What’s great about our low-cost and small-scale waste system is our ability to work with local governments to deploy them, one at a time, within defined collection areas where their local economies are growing fastest and where clean cities with clean energy will be most needed.
What are, in your opinion, the key challenges of the energy transition in general, and what are they specifically for your startup?
It sounds wonderful –universal energy will improve the lives of people in small cities and rural areas. With increased prosperity, however, comes increased consumption and a lot more waste. Proper sanitary waste disposal will become a huge issue in areas without.
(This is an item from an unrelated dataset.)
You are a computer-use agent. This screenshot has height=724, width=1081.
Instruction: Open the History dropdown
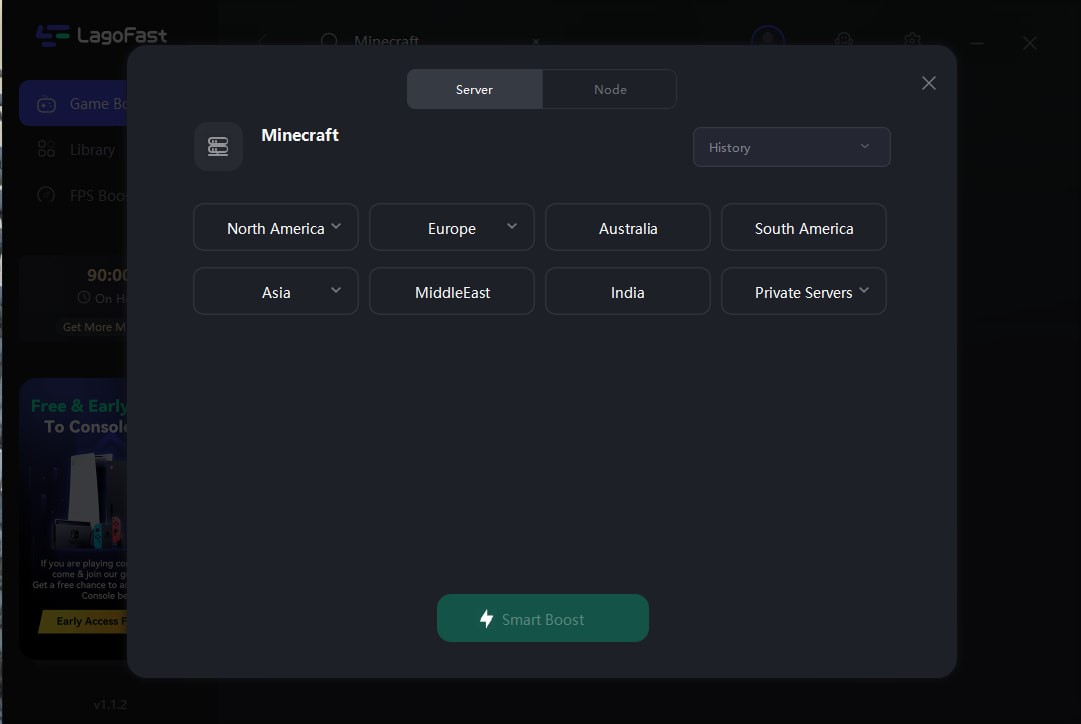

A key challenge will be how to avoid civil unrest in these areas if the greatest energy transition impact and capital spending occurs in the largest developing cities that have huge energy, pollution and waste issues, without finding solutions for poorer areas that still rely on open burning or using unsanitary garbage dumps (62% of world). It’s easy to spend $100M in Mumbai or Lagos. The challenge exists to channel similar money for a 100 smaller cities and rural areas.
Where are you based, and who are the key innovation drivers in the energy ecosystem in your region?
I am based in New York City. My other two founders are in California. Speaking about NY’s energy ecosystem, I’ve had the privilege to work as a mentor for PowerbridgeNY, a cleantech startup program for NY university technologies. It is funded by NYSERDA, a forward-thinking state energy organization. NYSERDA’s commitment to the Energy Economy and innovation is impressive and they are definitely leading the way both in NYC and the entire State, especially focused on innovations for urban cities, with solar leading the way. NYC is an ideal laboratory!
I participated in this year’s Northeast Region’s CleanTech Open accelerator with 33 other young companies, and saw firsthand the tireless commitment of volunteer staff and mentors.
Which results for your startup do you expect from the Tech Festival by DENA in March 2017?
We think the EU is better at waste and recycling innovation. In the US, we have a mature integrated waste industry dominated by a few players, and, for the most part, lots of land and fairly inexpensive landfill fees. Europe has the opposite problems.
By presenting at the Tech Festival, we expect to meet serious investors, strategic waste operating partners, and committed buyers. We think, collectively, they’ll recognize the value proposition of our small-scale combustor and Starter MRF, not just for developing countries but also for ROI one-off solutions for refugee areas, industrial sites with zero-waste initiatives, and smaller cities which are running out of landfill. Sure, one can ship waste to Sweden, but easier to do it onsite.
Frontline is a cleantech startup seeking seed capital to build its self-fueling & mobile (and production-ready) combustor that will anchor a distributed & decentralized system for local waste processing, recycling & disposal for small cities (under 200,000) in the developing world. Our waste system delivers waste reduction (up to 25,000 tons/year), high recycling results (up to 80%), healthier “waste-free” environments and offers real productivity impact – at a low upfront investment.